The Rewards and Challenges of Biomarkers in Pricing & Market Access
The application of biomarkers in therapy areas beyond oncology will likely play an ever-crucial role in developing more targeted therapies in high unmet need indications, while providing payers with new attributes by which to assess a new treatment’s value.
Biomarkers are defined as quantifiable biological characteristics that can be used to diagnose conditions, predict treatment response, and monitor safety and tolerability of drugs. [1-2] While historically used for diagnostic purposes, biomarkers have been leveraged within the last 15 years to create treatments targeting gene expressions, most notably in oncology in which such treatments (i.e., the PDL-1s, HER2s) have largely replaced chemotherapy as first line options due to their improved levels of patient response. In particular, the HER2 (breast cancer), ALK (lung cancer) and BRAF (melanoma and colorectal cancer) biomarker targeted therapies have been able to guarantee certain levels of response within exclusive patient sub-populations. As such, these treatments have been able to secure high prices that, in the United States, regularly hover around 6 figures.[3]
Unsurprisingly, the use of biomarkers in drug development is of increased interest in other therapy areas, such as multiple sclerosis or immuno-inflammation.[4] In fact, in 2019, over 50% of new treatments approved by the FDA and EMA throughout dozens of therapeutic classes (antivirals, immunosuppressants, antibacterial etc.) included biomarkers.
Despite opportunity for commercial success, there are significant challenges in developing and implementing a successful biomarker. For one, it is difficult to discover a biomarker, and have it validated by the relevant regulatory bodies [5], let alone accurately demonstrate that it can predict the safety, efficacy, and durability of a treatment. Indeed, biomarkers require multiple clinical trials, which can be very expensive and do not guarantee conclusive evidence. In addition, the cost and challenges associated with biomarker testing can be an additional practical hurdle which makes their use less compelling, especially in disease areas which are not life threatening and where overall payer willingness-to-pay is low.
Windrose’s take
Windrose supports clients that have clinical assets with biomarkers for indications outside of oncology and seeks to probe the added value of the attribute for their product’s pricing & market access potential. While each indication offers unique challenges and opportunities, we feel that the following general considerations are widely applicable:
Payers tend to only value treatment predictive biomarkers that are binary in their forecast i.e., produce a yes / no answer on whether a subset of patients will have a significantly higher rate of response for a particular treatment. This helps facilitate implementation of stopping rules to strictly control access and mitigate budget impact concerns.

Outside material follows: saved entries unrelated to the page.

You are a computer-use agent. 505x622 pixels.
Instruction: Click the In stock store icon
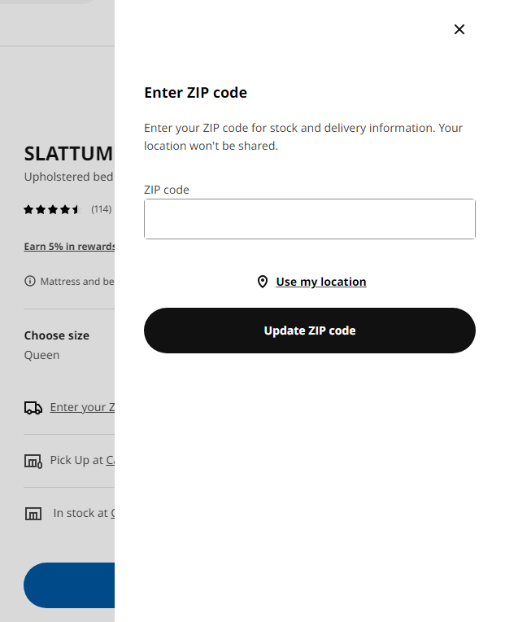33,514
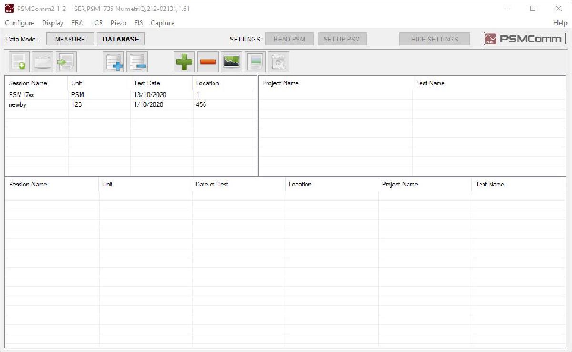Detach database via the blue minus database icon
This screenshot has height=352, width=572.
(138, 62)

Diagnostic biomarkers tend to offer less compelling value since they do not provide any information on the efficacy of a treatment within a biomarker designated population.
Premium pricing would largely be contingent on biomarker products having a higher efficacy than current standard-of-care within the biomarker designated sub-population.
The size of the eligible biomarker population is also a key factor in informing pharmacoeconomic models and cost-offsets for price negotiations.
Therefore, while biomarkers will likely be evermore important in the pharmaceutical industry’s quest to develop innovative and personalized medicines, their implementation in indications beyond oncology is far from being a guarantee of increased payer value perception.
Sources
Mattes WB, Goodsaid F. Regulatory landscapes for biomarkers and diagnostic tests: qualification, approval, and role in clinical practice. Exp Biol Med (Maywood). 2018;243:256-261.